These countries along the path to the north often share language and culture with migrants and generally respond humanely. But they aren’t prepared to integrate large numbers of newcomers into their economy, school system or health services network.
That needs to change as the Trump administration threatens to ramp up deportations that could put some of them in a bind, immigration experts said on Monday.
“A lot of the attention of the last several years has been at the U.S.-Mexico border and what other countries are doing or not to help the United States stop people coming from South and Central America and the Caribbean,” said Ariel Ruiz Soto, policy analyst for the Washington, D.C.-based Migration Police Institute (MPI). “But only a fraction of attention is focused on what other countries are doing for migration themselves.”
MPI experts say as many as 18 million migrants are scattered throughout Latin America. That includes the estimated hundreds of thousands stranded in Mexico since President Trump shut down asylum on Jan. 20, and a much more numerous groups of Venezuelans who have moved just across the border to Colombia or a little farther to Chile.
“What’s changed is when Mexico and Central America come into focus, we think of deportations, removals – and that’s an important piece,” Ruiz said. “But it’s important to talk about how Mexico, for example, received the third-largest number of asylum requests in the world in 2022 and 2023 behind Germany and the United States.”
It wasn’t a smooth process, as evidenced by the throngs of people camped in southern Mexican cities like Tapachula or standoffs involving migrant caravans and overwhelmed Mexican National Guard troops.
Organization members on Monday discussed the latest migration trends in the region and the political uncertainty brought about by sudden changes in U.S. policy. Latin American leaders went from being recruited by President Biden to address root causes of migration to President Trump insisting they just take back their migrants.

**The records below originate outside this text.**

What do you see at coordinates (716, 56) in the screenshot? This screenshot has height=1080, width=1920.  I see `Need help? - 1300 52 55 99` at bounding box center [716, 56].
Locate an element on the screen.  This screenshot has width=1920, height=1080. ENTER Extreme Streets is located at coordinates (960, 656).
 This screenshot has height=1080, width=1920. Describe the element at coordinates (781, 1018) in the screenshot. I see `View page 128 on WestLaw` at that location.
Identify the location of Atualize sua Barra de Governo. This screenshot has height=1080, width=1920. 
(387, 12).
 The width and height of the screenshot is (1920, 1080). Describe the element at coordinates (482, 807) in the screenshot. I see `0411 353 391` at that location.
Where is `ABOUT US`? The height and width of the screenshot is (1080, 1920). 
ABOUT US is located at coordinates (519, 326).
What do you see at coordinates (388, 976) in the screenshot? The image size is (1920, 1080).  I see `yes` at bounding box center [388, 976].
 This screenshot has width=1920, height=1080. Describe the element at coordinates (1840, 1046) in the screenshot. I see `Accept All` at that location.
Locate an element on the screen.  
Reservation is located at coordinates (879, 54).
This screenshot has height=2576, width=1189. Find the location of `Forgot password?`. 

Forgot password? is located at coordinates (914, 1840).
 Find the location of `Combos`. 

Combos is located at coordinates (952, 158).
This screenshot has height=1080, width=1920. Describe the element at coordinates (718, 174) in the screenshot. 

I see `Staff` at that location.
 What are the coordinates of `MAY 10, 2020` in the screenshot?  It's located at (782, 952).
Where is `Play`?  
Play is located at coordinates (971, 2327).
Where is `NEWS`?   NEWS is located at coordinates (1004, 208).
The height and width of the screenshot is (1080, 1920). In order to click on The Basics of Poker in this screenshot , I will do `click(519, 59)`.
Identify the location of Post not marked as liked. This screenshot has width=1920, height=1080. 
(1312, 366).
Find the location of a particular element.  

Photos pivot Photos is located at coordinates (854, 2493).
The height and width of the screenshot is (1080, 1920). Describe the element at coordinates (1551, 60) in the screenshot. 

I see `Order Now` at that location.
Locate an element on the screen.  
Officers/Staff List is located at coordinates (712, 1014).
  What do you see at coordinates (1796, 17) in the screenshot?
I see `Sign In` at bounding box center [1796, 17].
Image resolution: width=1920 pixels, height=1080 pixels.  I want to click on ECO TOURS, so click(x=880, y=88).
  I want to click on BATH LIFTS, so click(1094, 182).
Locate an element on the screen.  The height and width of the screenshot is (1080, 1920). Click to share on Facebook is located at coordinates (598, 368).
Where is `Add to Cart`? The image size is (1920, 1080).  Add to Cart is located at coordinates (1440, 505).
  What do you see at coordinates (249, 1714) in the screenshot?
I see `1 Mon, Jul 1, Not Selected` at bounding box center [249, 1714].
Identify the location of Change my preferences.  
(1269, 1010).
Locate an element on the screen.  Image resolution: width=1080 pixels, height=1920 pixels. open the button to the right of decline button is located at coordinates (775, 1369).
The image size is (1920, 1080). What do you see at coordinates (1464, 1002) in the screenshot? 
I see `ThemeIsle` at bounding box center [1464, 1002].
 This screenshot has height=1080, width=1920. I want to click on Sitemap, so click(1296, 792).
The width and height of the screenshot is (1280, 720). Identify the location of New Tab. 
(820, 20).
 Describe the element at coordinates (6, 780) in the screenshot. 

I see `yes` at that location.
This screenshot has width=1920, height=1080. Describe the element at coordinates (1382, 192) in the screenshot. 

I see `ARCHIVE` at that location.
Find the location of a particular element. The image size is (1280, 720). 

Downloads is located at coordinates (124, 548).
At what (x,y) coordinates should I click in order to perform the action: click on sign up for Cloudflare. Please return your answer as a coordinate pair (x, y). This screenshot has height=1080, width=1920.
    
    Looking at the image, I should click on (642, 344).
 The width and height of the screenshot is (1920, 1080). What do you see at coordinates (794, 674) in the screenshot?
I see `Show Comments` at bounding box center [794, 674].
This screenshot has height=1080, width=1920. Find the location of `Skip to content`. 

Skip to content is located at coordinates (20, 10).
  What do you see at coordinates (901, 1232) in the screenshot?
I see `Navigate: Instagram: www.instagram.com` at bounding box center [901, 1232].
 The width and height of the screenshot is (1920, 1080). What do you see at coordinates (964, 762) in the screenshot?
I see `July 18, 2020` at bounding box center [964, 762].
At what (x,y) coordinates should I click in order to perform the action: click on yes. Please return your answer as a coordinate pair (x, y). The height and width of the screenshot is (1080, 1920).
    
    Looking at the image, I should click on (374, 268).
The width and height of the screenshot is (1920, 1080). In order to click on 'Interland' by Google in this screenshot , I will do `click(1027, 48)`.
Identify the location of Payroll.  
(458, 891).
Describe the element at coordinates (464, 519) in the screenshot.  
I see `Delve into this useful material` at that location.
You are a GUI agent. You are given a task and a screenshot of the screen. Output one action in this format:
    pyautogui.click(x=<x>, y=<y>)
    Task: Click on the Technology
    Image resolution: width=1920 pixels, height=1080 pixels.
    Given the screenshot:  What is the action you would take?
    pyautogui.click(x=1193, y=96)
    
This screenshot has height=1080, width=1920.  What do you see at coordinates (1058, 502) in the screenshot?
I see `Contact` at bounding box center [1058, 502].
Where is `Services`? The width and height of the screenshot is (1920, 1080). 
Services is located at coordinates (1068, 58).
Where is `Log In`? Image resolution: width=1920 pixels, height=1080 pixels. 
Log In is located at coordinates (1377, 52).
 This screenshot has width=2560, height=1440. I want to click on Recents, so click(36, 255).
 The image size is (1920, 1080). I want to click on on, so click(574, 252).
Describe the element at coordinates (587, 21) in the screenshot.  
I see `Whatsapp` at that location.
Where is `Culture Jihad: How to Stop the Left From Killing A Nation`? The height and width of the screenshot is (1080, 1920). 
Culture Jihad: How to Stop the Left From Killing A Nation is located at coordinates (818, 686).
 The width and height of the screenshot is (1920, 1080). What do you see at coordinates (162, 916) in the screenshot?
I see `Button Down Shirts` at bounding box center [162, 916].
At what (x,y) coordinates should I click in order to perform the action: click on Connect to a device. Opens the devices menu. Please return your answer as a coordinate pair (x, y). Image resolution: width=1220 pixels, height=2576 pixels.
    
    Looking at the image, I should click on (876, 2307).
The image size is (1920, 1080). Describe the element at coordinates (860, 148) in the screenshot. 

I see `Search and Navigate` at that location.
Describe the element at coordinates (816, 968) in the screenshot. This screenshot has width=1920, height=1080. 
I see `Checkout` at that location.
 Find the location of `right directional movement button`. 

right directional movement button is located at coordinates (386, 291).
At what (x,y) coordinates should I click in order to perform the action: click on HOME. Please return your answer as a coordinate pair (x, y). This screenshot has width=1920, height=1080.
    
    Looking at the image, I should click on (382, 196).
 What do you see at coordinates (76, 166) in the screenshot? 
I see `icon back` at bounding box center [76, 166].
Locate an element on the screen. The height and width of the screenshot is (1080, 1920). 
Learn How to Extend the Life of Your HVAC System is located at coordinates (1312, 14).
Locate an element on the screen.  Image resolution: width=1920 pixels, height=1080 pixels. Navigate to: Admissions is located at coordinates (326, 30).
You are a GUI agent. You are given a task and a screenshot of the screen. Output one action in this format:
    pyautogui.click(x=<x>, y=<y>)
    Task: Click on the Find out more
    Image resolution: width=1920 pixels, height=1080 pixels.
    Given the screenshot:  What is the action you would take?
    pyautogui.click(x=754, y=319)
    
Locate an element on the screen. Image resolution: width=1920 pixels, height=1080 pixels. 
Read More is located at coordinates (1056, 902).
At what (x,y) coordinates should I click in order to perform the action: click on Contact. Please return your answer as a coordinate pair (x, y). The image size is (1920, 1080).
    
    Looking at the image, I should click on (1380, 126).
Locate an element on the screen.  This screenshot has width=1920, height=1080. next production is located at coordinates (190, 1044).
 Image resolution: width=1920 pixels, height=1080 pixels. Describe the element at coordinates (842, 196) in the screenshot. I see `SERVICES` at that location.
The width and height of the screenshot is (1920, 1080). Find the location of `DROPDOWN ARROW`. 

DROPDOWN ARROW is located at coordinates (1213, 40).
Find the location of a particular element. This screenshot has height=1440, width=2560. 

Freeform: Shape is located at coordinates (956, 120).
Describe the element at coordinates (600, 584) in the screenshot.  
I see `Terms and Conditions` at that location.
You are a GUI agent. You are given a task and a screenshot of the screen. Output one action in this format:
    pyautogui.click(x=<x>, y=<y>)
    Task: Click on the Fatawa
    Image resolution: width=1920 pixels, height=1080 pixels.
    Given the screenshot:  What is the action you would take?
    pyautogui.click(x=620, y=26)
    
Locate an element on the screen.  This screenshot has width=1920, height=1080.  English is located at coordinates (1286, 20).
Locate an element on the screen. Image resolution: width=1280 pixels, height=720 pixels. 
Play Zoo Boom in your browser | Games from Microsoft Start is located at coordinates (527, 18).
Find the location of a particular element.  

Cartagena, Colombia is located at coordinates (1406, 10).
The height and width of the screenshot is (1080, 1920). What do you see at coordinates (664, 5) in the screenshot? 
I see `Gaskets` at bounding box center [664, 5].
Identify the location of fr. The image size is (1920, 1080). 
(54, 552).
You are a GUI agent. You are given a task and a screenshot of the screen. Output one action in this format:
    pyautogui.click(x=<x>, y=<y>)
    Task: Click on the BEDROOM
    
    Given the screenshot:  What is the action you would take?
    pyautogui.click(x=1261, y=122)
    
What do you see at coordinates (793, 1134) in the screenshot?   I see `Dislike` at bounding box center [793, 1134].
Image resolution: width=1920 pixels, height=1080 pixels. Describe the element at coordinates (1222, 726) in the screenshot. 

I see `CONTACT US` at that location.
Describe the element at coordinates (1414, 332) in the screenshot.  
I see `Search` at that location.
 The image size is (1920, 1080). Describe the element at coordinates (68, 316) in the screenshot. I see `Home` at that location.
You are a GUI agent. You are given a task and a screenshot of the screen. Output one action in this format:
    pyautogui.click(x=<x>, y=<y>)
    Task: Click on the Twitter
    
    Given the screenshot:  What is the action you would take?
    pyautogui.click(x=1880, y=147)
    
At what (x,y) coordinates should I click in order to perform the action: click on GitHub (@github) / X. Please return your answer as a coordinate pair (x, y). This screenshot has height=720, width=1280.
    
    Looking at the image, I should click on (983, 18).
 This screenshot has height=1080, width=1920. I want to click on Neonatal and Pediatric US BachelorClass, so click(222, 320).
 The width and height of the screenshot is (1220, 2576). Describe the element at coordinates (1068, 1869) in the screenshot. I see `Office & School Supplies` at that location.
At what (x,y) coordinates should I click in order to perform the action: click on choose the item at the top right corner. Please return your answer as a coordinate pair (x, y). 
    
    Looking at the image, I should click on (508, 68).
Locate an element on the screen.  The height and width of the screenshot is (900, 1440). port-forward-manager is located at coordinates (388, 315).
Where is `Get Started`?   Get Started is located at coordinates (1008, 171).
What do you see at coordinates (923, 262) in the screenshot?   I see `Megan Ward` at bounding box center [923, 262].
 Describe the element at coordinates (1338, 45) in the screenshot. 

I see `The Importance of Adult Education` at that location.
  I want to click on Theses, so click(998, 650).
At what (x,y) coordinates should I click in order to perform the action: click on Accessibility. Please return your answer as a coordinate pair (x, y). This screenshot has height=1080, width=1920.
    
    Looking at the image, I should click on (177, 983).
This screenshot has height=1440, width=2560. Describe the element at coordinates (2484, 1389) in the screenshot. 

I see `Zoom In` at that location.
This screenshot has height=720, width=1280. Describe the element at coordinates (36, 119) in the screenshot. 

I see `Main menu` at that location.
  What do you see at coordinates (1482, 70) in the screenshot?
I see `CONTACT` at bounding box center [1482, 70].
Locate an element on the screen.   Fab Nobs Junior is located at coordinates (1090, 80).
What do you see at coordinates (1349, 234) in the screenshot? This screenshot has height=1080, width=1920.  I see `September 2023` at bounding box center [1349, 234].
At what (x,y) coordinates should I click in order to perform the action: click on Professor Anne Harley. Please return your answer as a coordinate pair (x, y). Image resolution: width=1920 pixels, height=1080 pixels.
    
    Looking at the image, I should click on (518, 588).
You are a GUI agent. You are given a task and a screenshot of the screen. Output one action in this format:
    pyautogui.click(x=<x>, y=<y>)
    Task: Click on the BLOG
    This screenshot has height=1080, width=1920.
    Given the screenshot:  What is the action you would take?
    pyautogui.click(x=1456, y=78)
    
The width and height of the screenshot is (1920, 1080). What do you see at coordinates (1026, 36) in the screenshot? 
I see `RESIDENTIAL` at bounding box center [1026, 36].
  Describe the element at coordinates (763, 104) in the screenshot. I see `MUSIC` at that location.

That undermines trust among Latin American politicians and private sector partners when it comes to going along with the next great American international immigration initiative.
“With the Trump administration approving $170 billion for deportations for the next four years, the region must prepare. We cannot afford to have purely reactive policies once deportations ramp up,” said Diego Chaves-Gonzalez, senior manager for MPI’s Latin America and Caribbean initiative.
The experts said many nations in the hemisphere are “aging.” The median age in Mexico, for example, is 30.8 years compared to 24.8 years in Guatemala, according to the CIA Factbook.
Such older societies could benefit for increased migration – if they come up with a plan to integrate them, to see them as a solution for a shortcoming, instead of as a sudden crisis, experts suggest.